Frankie and I eventually grew apart. By the time we were teens he had taken to ignoring my very existence. He seemed to think I was trying to follow in his footsteps and resented me for it. After having had little interaction with each other for a few years I suddenly started hanging out at the local drop-in center in Falmouth where he was a regular. I then followed him into an alternative high school program for kids who had difficulties navigating the regular high school. On a more personal level, I lost my virginity to an ex-girlfriend of his and, soon after that, began having sex with his next girlfriend. Yes, this was all in high school. It was the seventies.
It was too long ago and my memories are too vague to be certain but I don’t remember consciously trying to emulate him or in any way mess with his head or hurt him. As I recall, it felt like the similarity of my trajectory to his was coincidental. To him, it almost certainly would have looked and felt differently. Maybe it was.
I’m going to make a big leap here to his suicide while we were in our forties. I came home one day to a message on the answering machine. “Hello Eric, this is your brother Tom. Call me as soon as you get this. And you better be sitting down.”

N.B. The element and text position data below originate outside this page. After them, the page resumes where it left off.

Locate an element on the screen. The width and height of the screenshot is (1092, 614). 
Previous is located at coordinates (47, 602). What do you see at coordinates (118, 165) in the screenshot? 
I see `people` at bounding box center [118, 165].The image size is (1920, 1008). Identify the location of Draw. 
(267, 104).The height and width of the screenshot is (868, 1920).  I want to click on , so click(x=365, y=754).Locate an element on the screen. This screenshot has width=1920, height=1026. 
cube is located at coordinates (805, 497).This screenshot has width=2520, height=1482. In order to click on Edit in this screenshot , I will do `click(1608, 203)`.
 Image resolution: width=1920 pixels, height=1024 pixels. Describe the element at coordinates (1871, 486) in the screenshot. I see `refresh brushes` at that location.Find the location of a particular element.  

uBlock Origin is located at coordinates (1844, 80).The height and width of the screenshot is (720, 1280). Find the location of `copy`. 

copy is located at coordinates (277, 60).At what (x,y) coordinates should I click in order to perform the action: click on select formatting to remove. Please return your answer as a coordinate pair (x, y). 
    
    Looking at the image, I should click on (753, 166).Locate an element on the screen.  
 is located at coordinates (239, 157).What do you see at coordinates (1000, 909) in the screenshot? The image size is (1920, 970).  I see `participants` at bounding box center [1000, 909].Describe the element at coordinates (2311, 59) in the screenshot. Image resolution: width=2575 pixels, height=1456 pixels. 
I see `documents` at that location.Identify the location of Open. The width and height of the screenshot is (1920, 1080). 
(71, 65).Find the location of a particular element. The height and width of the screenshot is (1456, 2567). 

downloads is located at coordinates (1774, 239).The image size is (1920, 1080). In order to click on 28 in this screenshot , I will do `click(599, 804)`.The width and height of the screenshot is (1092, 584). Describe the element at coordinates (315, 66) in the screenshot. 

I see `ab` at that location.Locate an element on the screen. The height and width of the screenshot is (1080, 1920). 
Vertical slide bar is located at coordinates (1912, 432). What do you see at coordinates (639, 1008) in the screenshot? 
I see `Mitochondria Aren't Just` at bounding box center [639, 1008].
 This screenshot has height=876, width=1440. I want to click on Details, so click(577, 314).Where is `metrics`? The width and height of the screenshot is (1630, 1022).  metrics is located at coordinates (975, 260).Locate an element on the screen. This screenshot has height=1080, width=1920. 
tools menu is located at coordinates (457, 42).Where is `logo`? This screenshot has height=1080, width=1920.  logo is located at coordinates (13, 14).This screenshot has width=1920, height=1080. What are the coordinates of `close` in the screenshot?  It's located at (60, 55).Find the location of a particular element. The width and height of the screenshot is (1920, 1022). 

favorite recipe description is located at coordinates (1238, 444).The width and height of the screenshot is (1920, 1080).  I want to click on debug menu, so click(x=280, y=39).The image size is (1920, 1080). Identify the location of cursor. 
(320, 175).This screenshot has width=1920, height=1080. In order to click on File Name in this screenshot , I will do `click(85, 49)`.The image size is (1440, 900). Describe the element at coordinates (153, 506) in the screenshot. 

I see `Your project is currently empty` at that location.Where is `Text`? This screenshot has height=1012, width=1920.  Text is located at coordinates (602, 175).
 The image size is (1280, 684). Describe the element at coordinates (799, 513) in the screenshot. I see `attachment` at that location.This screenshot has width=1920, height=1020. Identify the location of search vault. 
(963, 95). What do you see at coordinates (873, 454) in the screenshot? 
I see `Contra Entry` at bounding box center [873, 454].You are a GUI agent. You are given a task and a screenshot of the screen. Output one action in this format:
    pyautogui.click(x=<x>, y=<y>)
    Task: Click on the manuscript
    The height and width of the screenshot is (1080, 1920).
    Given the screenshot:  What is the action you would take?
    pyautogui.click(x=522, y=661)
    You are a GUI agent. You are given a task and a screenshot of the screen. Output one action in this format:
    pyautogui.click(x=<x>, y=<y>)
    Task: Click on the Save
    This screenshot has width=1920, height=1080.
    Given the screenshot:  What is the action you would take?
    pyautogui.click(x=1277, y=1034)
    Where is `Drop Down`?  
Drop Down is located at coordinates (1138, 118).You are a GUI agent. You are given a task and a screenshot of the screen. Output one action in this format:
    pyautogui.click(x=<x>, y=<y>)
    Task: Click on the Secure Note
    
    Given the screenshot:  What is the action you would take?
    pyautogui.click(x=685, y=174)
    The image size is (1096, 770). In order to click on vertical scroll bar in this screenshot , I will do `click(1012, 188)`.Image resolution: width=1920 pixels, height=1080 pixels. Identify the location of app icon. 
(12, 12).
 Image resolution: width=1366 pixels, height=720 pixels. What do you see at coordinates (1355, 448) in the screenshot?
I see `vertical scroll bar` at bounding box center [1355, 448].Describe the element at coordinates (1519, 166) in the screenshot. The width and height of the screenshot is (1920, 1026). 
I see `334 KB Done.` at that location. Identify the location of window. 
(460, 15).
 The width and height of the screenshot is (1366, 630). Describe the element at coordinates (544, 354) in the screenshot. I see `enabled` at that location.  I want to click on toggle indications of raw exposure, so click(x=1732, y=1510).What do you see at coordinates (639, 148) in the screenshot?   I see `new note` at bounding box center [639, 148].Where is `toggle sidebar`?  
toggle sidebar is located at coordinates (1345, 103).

In all my other attempts to tell this story, that’s where I start. With Tom’s not subtle message. It seemed weird that he would say, “it’s your brother Tom” instead of just “it’s Tom” but that’s just Tom. And at the time we probably hadn’t spoken in a couple years so maybe he thought I’d forgotten about him? Nah. That’s just Tom. So was, “and you better be sitting down.” Tom doesn’t prevaricate. I knew immediately that someone (in the family) was dead. But who?
There were eight of us. Two parents, six kids. Now there were seven. None of us were close. Tom and I have had periods of being close, and since this call we’ve become closer. But he gave me nothing to indicate who had died.
I knew it was Frankie.
A few years prior I was in therapy. Well, actually, I had been in therapy for most of my life, but a few years prior I was specifically examining my relationship with my parents and I had decided that I wanted a break in contact with them. I wrote both of them (they were divorced) a brief note saying so. I put it in the simple context of “I’m going through a difficult time, emotionally.”
My father responded with a postcard (he always wrote postcards, never letters) saying, “I got your note. Ha, ha.” My mother responded with a letter of apology for my shitty childhood. I had gotten a lot of those so I “filed it” with the rest. I was expecting those responses. I wasn’t expecting the letter from Frankie, with whom I hadn’t communicated in a very long time.
He knew about my request because he lived with our mother. He was 44 at the time. I think he only lived apart from her for about 10 years of his life. That’s not a relationship I care to contemplate. But she showed him my note. Or told him what it said.
So, Frankie wrote me a letter. It was handwritten, five pages, both sides, in tiny cursive. In short, it was long. I almost didn’t read it out of spite. I couldn’t fathom why he would do such a thing after I specifically said I didn’t want to be contacted.
It began, “I hate myself so much and everyone else would hate me, too, if they knew who I really am.” Just like that, as if I would know what he meant. We hadn’t spoken in years and I rarely thought of him. He had become a stranger to me. The entire letter just kept saying the same thing over and over in different ways.
He was a wretch. He hated himself. He was a fake and a phony. Pretending to be like everyone else. His life was a lie. He thought about killing himself all the time. He was such a horrible human he probably should kill himself. Five fucking pages without any context or background. A hate letter to himself. Addressed to me.
I was stunned. I was pissed. I was mystified. Not just with the content but with the timing. He didn’t write me a letter. He wrote me a confession. It was almost as if he was apologizing. Was he unburdening himself of something? Was I expected to respond? My anger grew.
I tore up the letter, threw it away, and didn’t think about it again.
Until a few years later. Until the phone call. From my brother Tom. It was Frankie. Frankie had killed himself.